Page 54 : « L’apprentissage purement académique et linguistique du français ennuyait Roxane. Elle voulait apprendre la langue dans le texte, dans le contexte. Elle voulait lire les grandes œuvres, les grands auteurs et tout de suite. Seulement pour lire, encore fallait-il savoir lire (…) Une bibliothécaire lui proposa de commencer par quelques romans en version simplifiée pour les étrangers. Elle lui donna La Symphonie pastorale d’André Gide, et ce fut le premier livre que Roxane lut en français ».

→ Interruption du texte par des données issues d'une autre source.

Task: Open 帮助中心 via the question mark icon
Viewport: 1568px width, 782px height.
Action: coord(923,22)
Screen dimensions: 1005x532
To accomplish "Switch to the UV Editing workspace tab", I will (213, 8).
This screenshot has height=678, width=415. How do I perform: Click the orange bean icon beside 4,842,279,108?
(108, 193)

Page 113 : « Pour s’imprégner des mots, pour découvrir leur essence, pour aller au-dedans des mots, elle décida d’abandonner le dictionnaire français-persan et de se référer uniquement au Petit Robert. Apprendre les mots français par le truchement de leur équivalent en persan les rendait encore plus artificiels et étrangers : en outre, les mots persans étaient inconciliables avec ce nouveau monde, tant ils rappelaient à Roxane les souvenirs d’un pays où des dogmes barbares faisaient office de lois. Roxane avait six ans lorsque le régime islamique s’était imposé en Iran, et le persan pour elle traduisait les félonies qui avaient assombri l’histoire de ce pays »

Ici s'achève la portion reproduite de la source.